→ **EXERCISE BRIEF**:
Where the line containing "Screen dimensions: 1366x768" appears below, start there and repeat each line exactly to the end. Leave the pictures out.

→ **EXTRACTED INFORMATION**:
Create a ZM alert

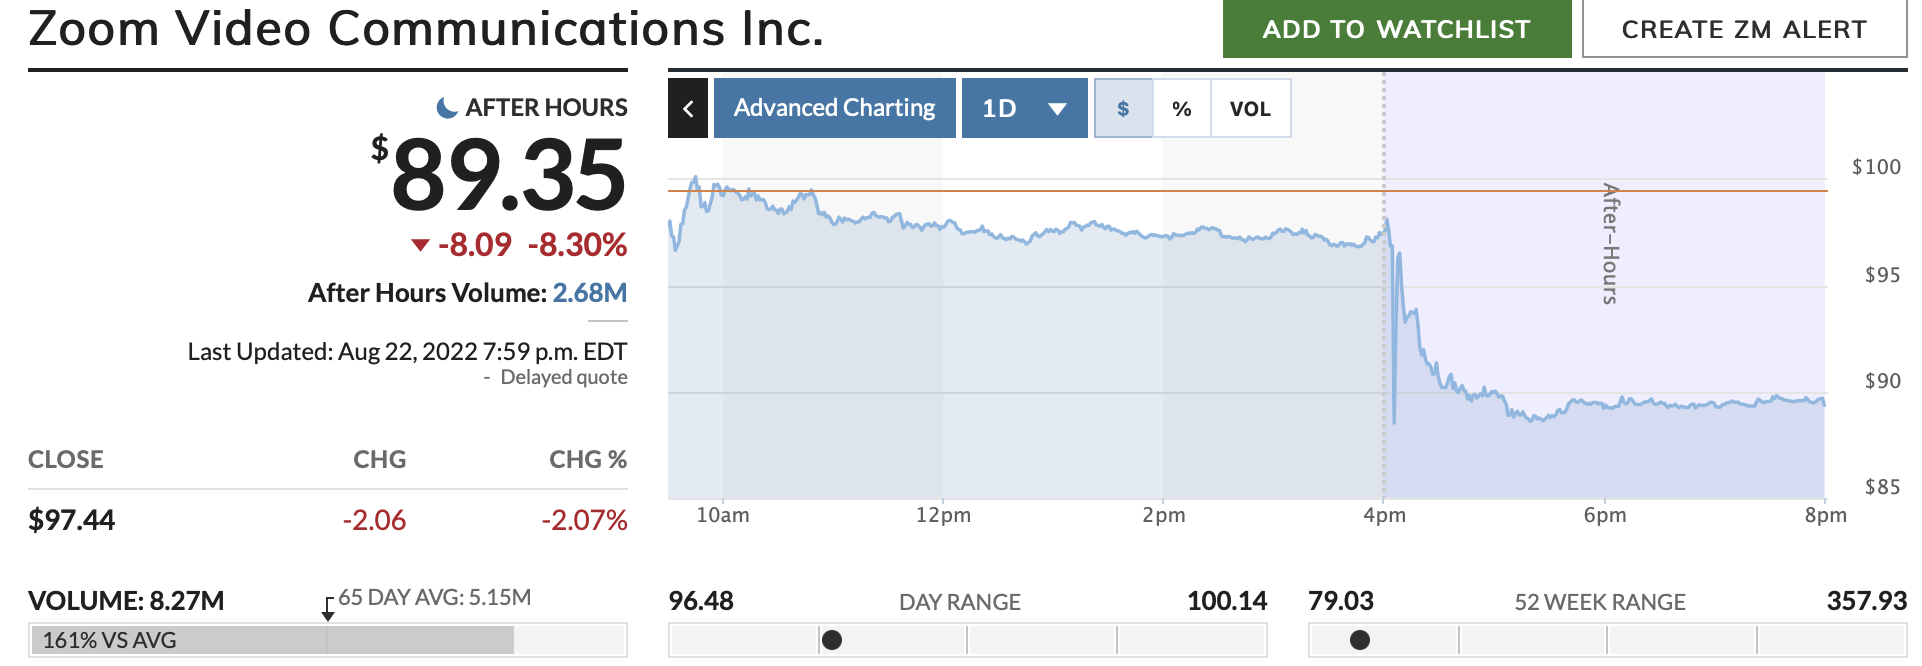click(1744, 29)
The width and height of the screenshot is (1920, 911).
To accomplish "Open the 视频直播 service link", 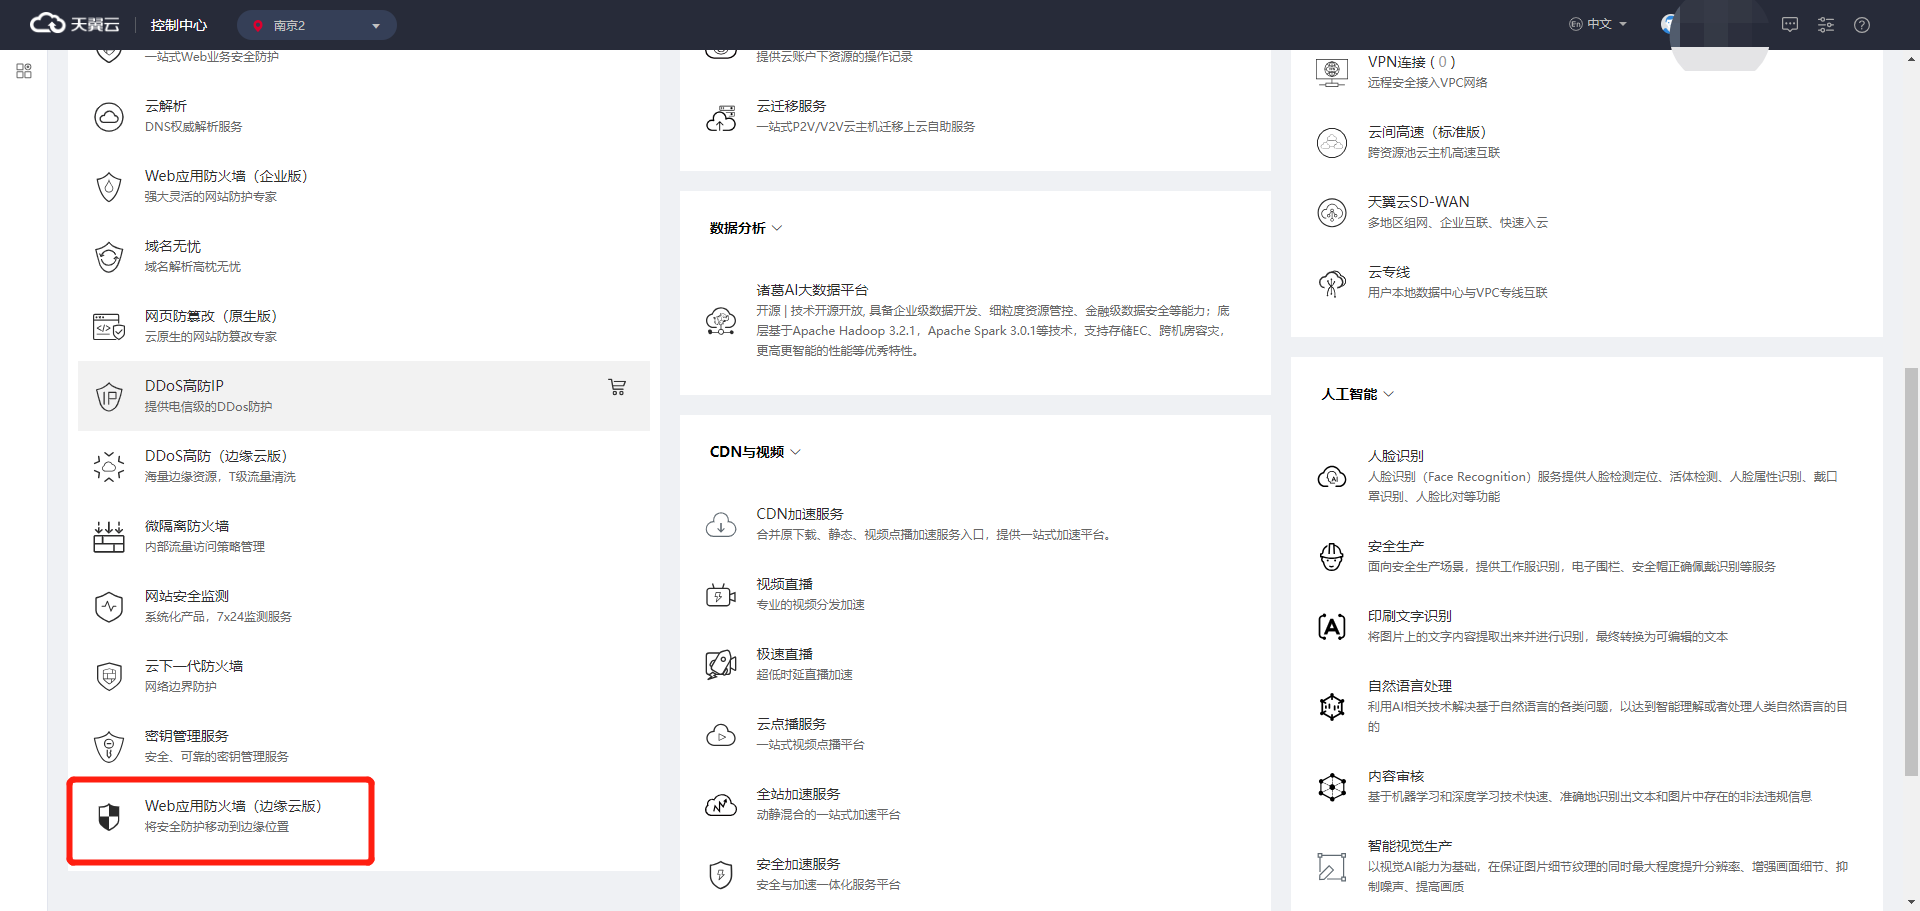I will tap(784, 584).
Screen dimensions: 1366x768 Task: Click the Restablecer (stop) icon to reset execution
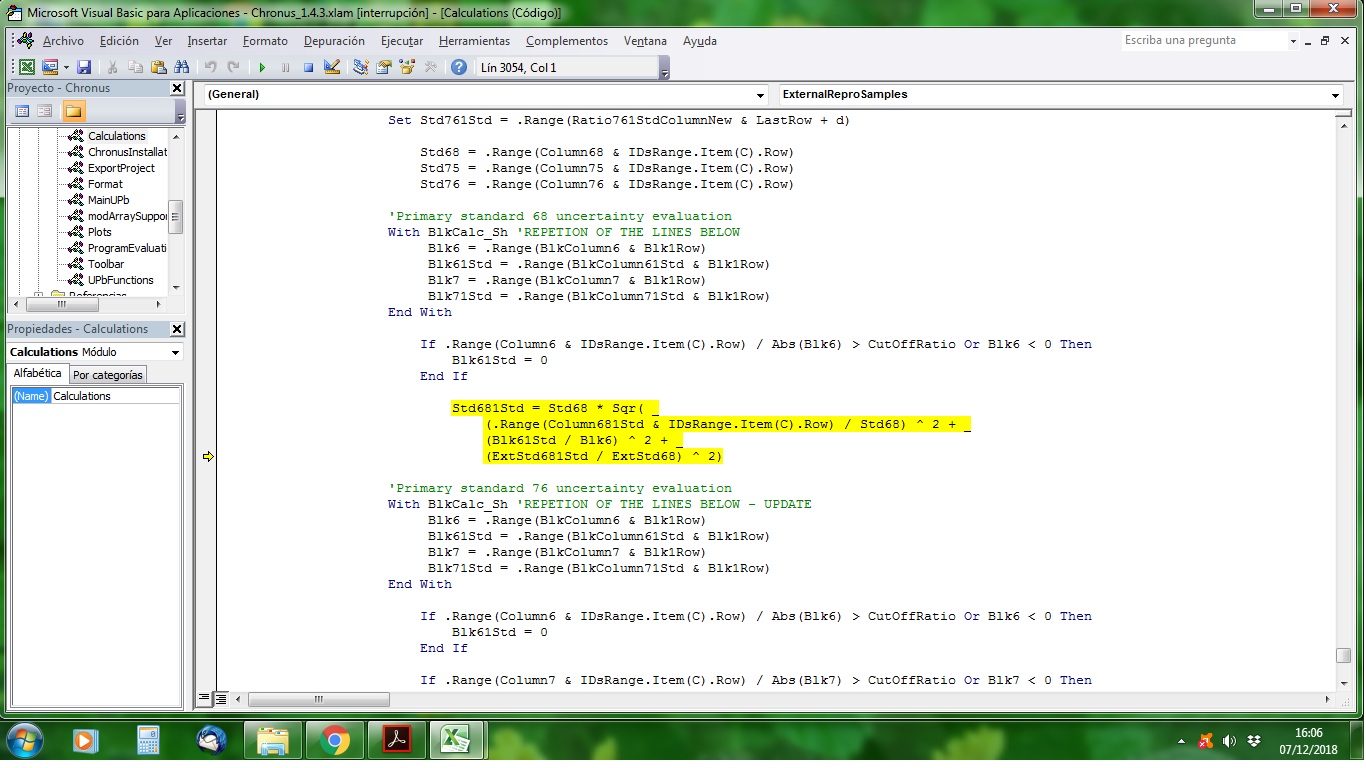coord(308,67)
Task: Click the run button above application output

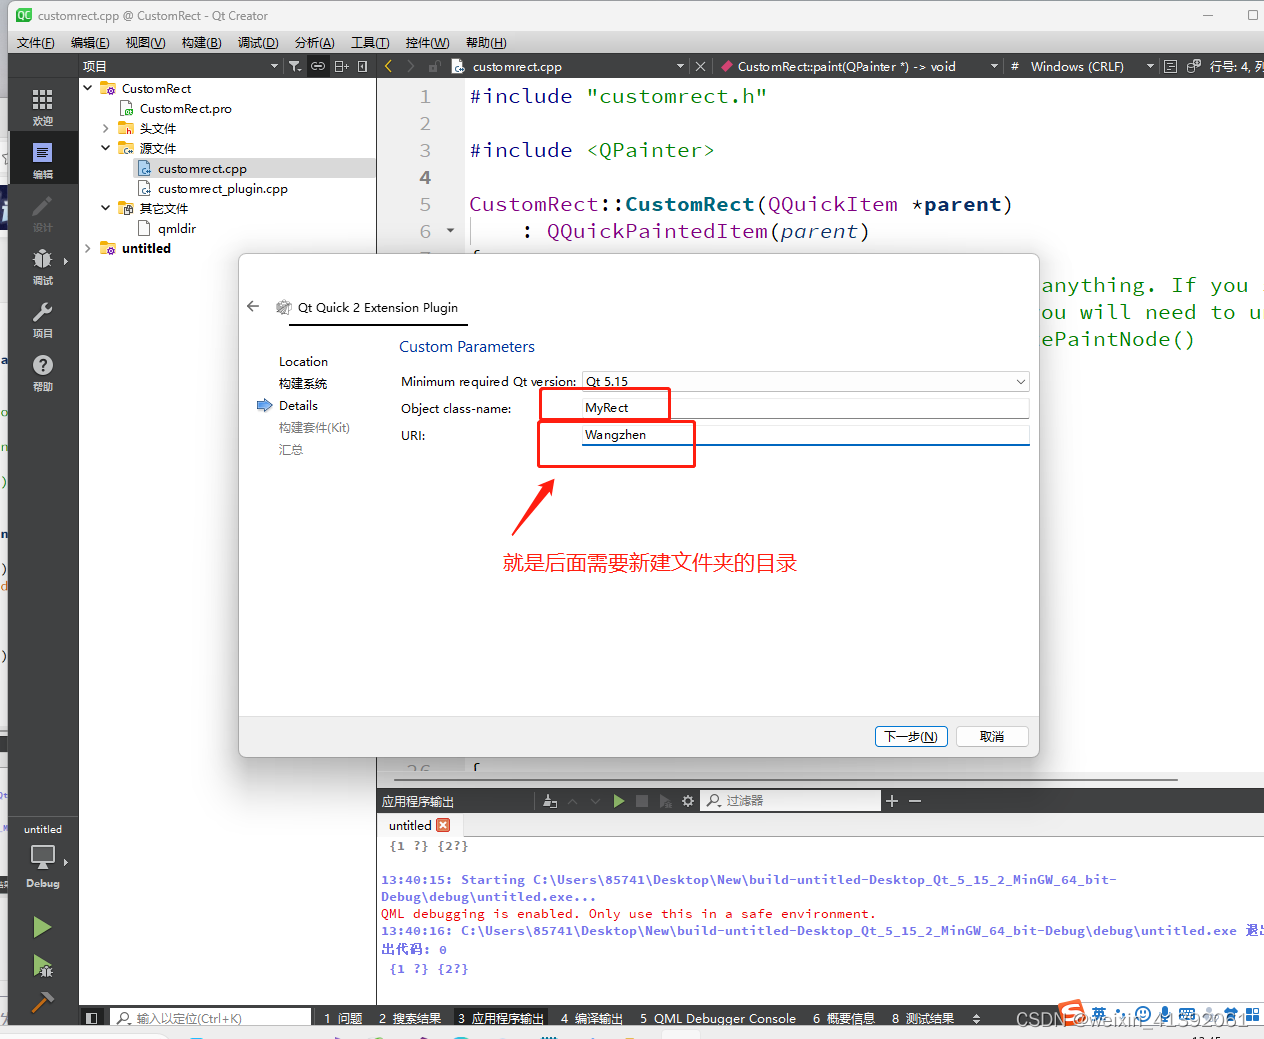Action: (x=619, y=800)
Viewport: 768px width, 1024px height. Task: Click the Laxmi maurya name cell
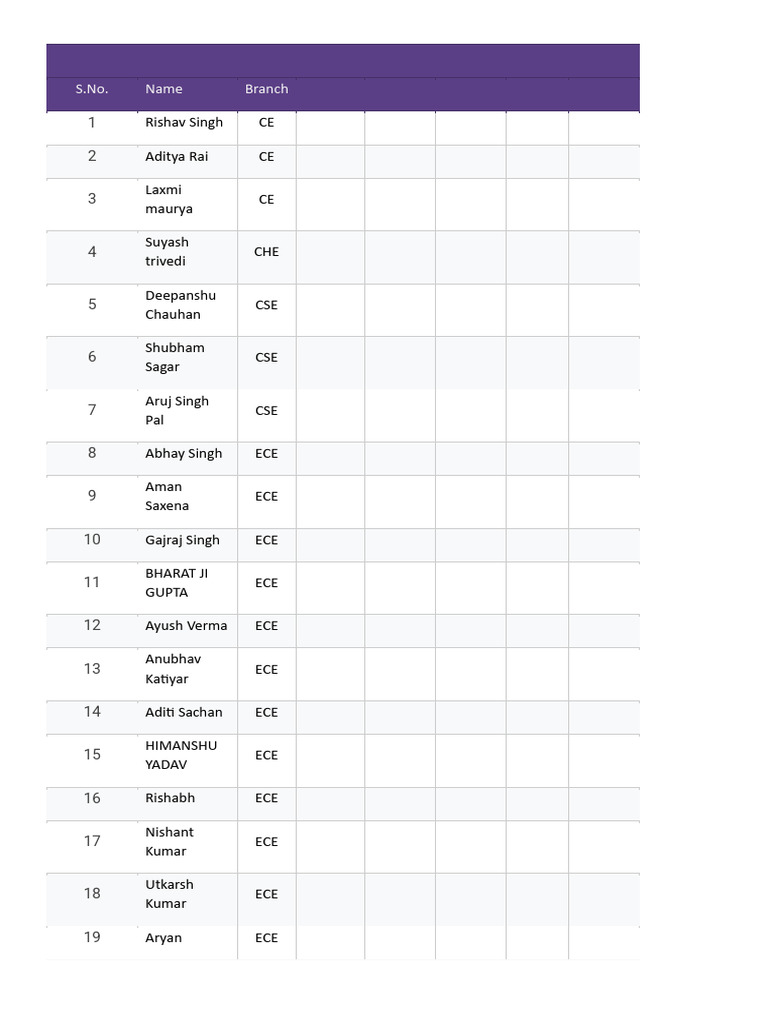point(169,199)
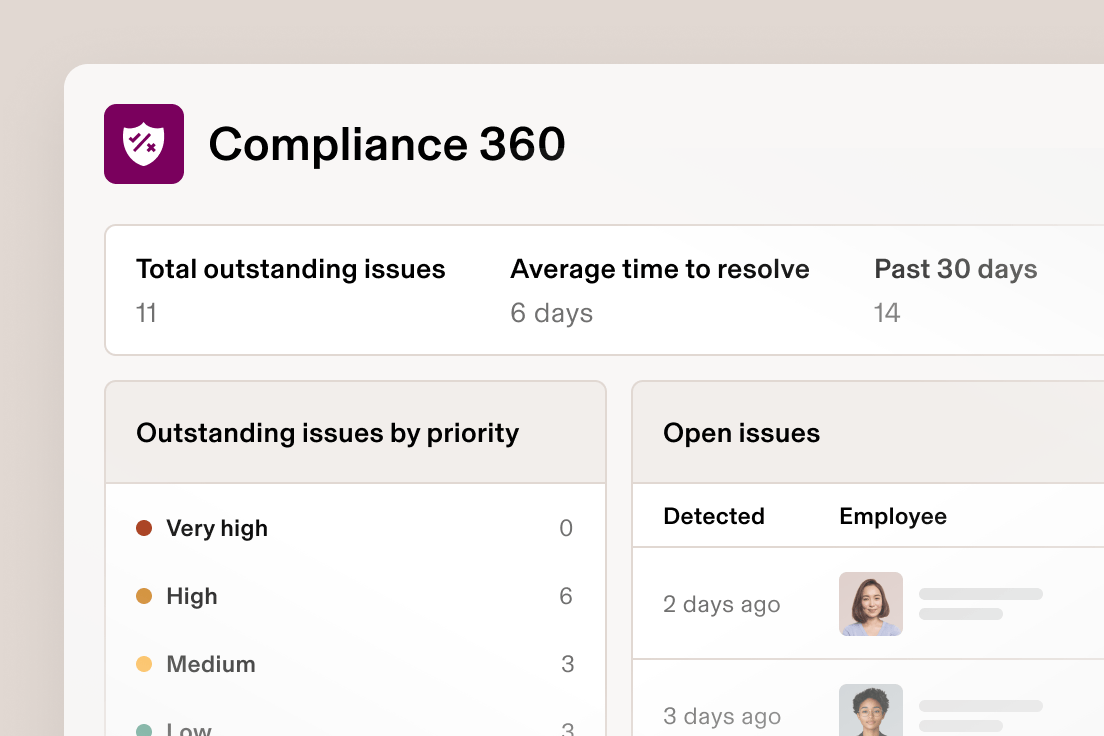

→ **RESULT OF THIS TASK**:
Screen dimensions: 1366x768 Task: Click the Restablecer (stop) icon to reset execution
coord(308,67)
Task: Click the run button above application output

Action: (x=619, y=800)
Viewport: 768px width, 1024px height. Task: Click the Laxmi maurya name cell
point(169,199)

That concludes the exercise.